Delicious Protein packed veggie dish – suitable for All.
A quick lunch that can also be kept in fridge overnight to take as packed lunch.
Ingredients/directions for 2 servings
2 x cups cooked Quinoa
1 x cup of cooked organic chickpeas (canned or cartoned is fine)
2 x cloves crushed garlic
Good oils (can be olive oil, sesame oil, avocado oil)
1 x spring onion chopped
1 x handful of chopped red cabbage
1 x handful of kale or other green leaves
Splash of Tamari Sauce
2 x capfuls of apple cider vinegar or lemon juice
1 x desert spoon of pumpkin seeds
Pinch of cayenne pepper
Splash of Tamari sauce or pinch of Pink Himalayan salt
Chopped Fresh herbs: Parsley or Coriander
Cook quinoa and leave to cool (not too soft). Place olive oil in a pan on moderate heat with crushed garlic and sautee the chickpeas for around 3- minutes remove from heat.
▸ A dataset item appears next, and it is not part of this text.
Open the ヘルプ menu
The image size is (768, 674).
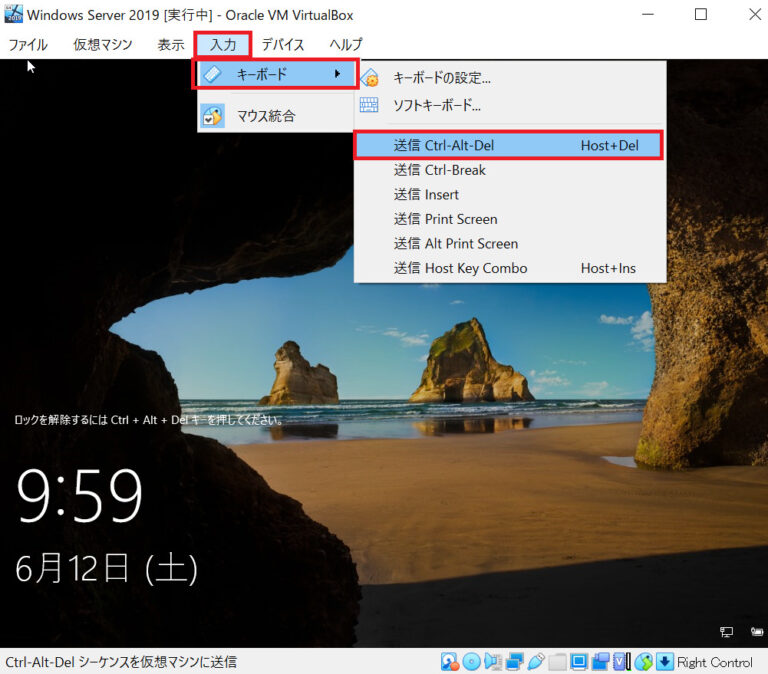point(345,45)
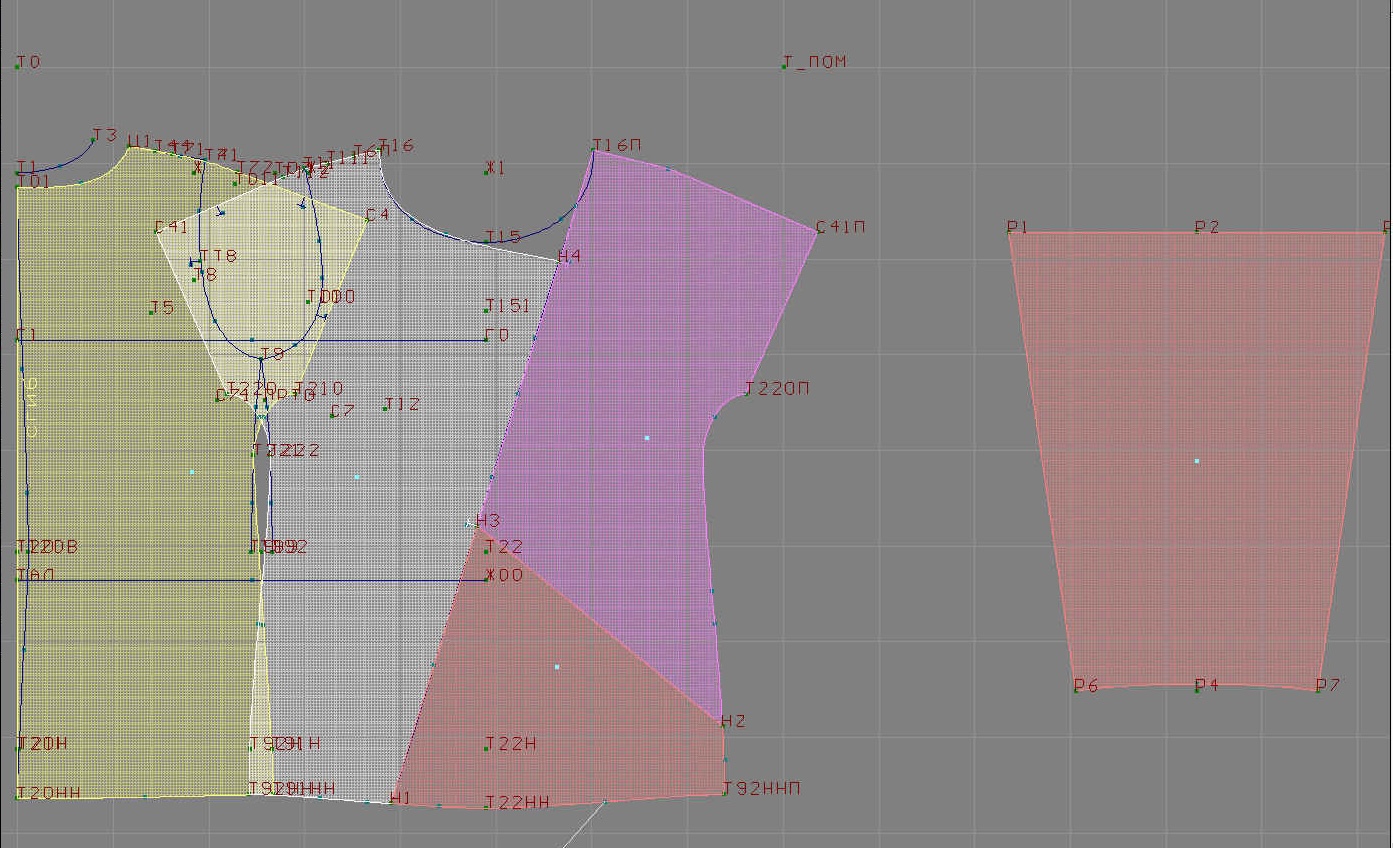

Add all the ingredients together in a bowl, season and toss.
Add fresh chopped herbs.
This salad keeps well in the fridge and stays fresh for the next day.
Options: You can use prawns, chicken, salmon, tempeh or butterbeans instead of chickpeas.
High in fibre, protein and antioxidants.
Quinoa is an ideal grain as it is gluten free and contains many amino acids.
Unlike rice, it does not absorb arsenic from the soil.